→ **DOCUMENT EXTRACT**:
There’s a huge fight ahead this coming weekend pitting two of the top three fighters — Cristian Mijares and Vic Darchinyan — in one of boxing’s three best divisions — junior bantamweight (115 lbs.) — but before we get to that, there are some scraps of news floating about to collate and make fun of and/or analyze.
Your weekly Quick Jabs await, wherein I also seek your nominees for the most under-appreciated and neglected boxers in the sport. [Updated section: On Kelly Pavlik’s health]
Weekend In Review
Wrapping up some business on the weekend’s top travesty: Lucian Bute said he was happy to fight a rematch with Librado Andrade
after the controversial ending to their super middleweight (168 lbs.)
title fight Friday, but talks are already underway for him to fight
Mads Larsen, a boxer who has fought basically no one since ending a
four-year break from the sport in 2007. Not the guttiest move.
Fellow super middleweight titlist Mikkel Kessler said after knocking
out hopeless Danilo Haussler Saturday that he wanted a “unification
fight.” But Kessler’s team is throwing a hissy fit toward Bute because they wanted
Larsen for themselves in an all-Denmark donnybrook. ESPN’s Dan Rafael said that
Kessler would surely be welcome back on HBO, but let’s not forget that
he pulled out of a fight with Showtime that totally screwed that
network over, and besides, why would HBO broadcast Kessler-Larsen, or
any of the mismatches Kessler keeps accidentally finding himself in
while he’s oh-so-interested in a unification match? Kessler’s a serious
talent, but he’s not remotely interested in challenging himself.
From the “wasted talent” department of which Kessler is a high-ranking
official: Chris John, the very gifted 126-pound titlist, recently fought one of
his first real opponents in a long, long time, and he won decisively. I
confess to knowing next to nothing about Hiroyuki Enoki, though, and
would still like to see John go up against someone in the United
States, like a Steve Luevano, Jorge Linares or Robert Guerrero, even if
it means moving up in weight one class.

→ **JOB A**:
Please copy out the boxing column, everything from "There’s a huge" down to "middleweight (168 lbs.)", and swap "junior bantamweight" for "super flyweight".
→ **JOB B**:
Extend the boxing column with a new paragraph that picks up after its final sentence.

→ **DATA**:
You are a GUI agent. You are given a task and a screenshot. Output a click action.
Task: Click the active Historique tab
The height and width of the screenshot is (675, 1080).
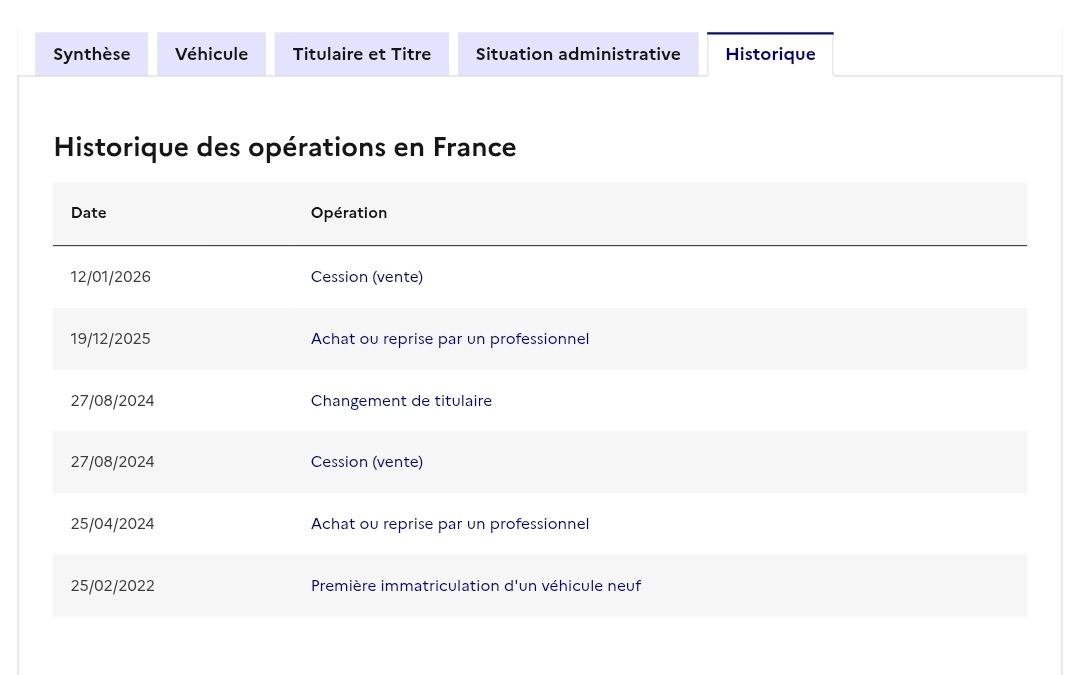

→ **RESULT A**:
There’s a huge fight ahead this coming weekend pitting two of the top three fighters — Cristian Mijares and Vic Darchinyan — in one of boxing’s three best divisions — super flyweight (115 lbs.) — but before we get to that, there are some scraps of news floating about to collate and make fun of and/or analyze.
Your weekly Quick Jabs await, wherein I also seek your nominees for the most under-appreciated and neglected boxers in the sport. [Updated section: On Kelly Pavlik’s health]
Weekend In Review
Wrapping up some business on the weekend’s top travesty: Lucian Bute said he was happy to fight a rematch with Librado Andrade
after the controversial ending to their super middleweight (168 lbs.)

→ **RESULT B**:
In a final bit of weekend wrap-up, Giacobbe Fragomeni won himself a
cruiserweight (200 lbs.) title last week, and my pleasure in this
derives in equal parts from A. Fragomeni’s game effort against David
Haye that now makes Haye look even better and B. that his name is
“Fragomeni.” Take any military-related term and combine with an ending
that evokes pasta and comedy ensues. Shrapnelelli, anyone?
(Sean expertly covered the other major weekend bouts here.)
Hopkins-Pavlik Again, And Some Related Calzaghe-Jones Business
Let’s go back a couple weekends to the 170-pound bout between Kelly
Pavlik and Bernard Hopkins for a few items. First, Pavlik’s team
revealed he was sick in the lead-up to the fight, and that if he’s sick
in the lead-up to a fight ever again — word is he was taking fluids
intravenously only a few days before the fight — he will call it off.
It’s a mitigating excuse, but no more. I’m convinced that the higher
weight for middleweight (160 lbs.) champ Pavlik and the style match-up
with the ultra-slick, well-schooled Hopkins still would have led to a
Hopkins shellacking of Pavlik, sick or no.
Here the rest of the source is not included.